Paper
Performance Analysis and Optimizations of ERO2.0 Fusion Code
Presenter
I am a researcher at the Computer Science department of the Barcelona Supercomputing Center (BSC) since 2006. My research interest includes load balancing, parallel programming, performance analysis, and optimization.I co-lead the Best Practices for Performance and Productivity (BePPP) group at BSC. BePPP aims to be the bridge between scientific domain researchers and computer scientists. Promoting best practices for programmers to productively (re)structure their codes in ways that can result in high efficiency and portability.
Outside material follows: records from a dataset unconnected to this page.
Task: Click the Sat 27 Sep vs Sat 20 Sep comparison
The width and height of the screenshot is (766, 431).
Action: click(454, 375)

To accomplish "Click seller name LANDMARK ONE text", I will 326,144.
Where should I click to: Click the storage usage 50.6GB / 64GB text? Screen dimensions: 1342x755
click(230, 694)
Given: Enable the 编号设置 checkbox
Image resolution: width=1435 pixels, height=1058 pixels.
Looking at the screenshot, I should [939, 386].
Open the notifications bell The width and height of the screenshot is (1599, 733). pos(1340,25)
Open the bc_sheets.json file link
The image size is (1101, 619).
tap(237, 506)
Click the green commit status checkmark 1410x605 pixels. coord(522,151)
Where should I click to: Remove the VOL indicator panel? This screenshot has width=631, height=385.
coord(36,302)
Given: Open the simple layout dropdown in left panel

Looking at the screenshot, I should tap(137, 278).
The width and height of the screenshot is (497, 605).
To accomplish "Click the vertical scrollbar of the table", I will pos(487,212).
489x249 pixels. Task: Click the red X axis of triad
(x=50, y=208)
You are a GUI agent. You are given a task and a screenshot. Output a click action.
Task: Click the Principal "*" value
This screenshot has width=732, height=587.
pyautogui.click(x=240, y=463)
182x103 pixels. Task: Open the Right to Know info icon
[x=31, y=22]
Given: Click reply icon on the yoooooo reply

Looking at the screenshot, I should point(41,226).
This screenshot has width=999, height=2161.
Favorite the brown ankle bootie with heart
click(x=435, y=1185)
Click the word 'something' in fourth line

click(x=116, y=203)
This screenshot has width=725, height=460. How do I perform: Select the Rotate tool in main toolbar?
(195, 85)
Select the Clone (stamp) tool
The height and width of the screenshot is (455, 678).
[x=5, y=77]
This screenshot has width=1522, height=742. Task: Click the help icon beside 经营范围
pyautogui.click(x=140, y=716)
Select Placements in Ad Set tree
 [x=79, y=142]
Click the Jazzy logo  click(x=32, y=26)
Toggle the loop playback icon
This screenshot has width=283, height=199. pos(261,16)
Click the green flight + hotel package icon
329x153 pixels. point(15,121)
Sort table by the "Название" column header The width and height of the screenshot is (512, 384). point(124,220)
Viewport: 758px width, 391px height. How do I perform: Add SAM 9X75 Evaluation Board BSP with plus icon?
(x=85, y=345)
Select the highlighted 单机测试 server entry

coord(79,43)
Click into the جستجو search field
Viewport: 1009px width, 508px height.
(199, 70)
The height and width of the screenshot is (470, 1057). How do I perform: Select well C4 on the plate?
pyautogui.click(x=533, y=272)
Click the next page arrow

And capture the fundamental co-design input forwarding it to the appropriate system software and architecture team to target their developments in the most useful direction.
Description
In this paper, we present the thorough performance analysis of a highly parallel Monte Carlo code for modeling global erosion and redeposition in fusion devices, ERO2.0. The study shows that the main bottleneck preventing the code from efficiently using the resources is the load imbalance at different levels. Load imbalance is inherent to the problem being solved, particle transport, and deposition. Based on the findings of the analysis, we also describe the optimizations implemented on the code to improve its performance on HPC clusters. The proposed optimizations use MPI and OpenMP features, making them portable across architectures and achieving a 3.34x speedup.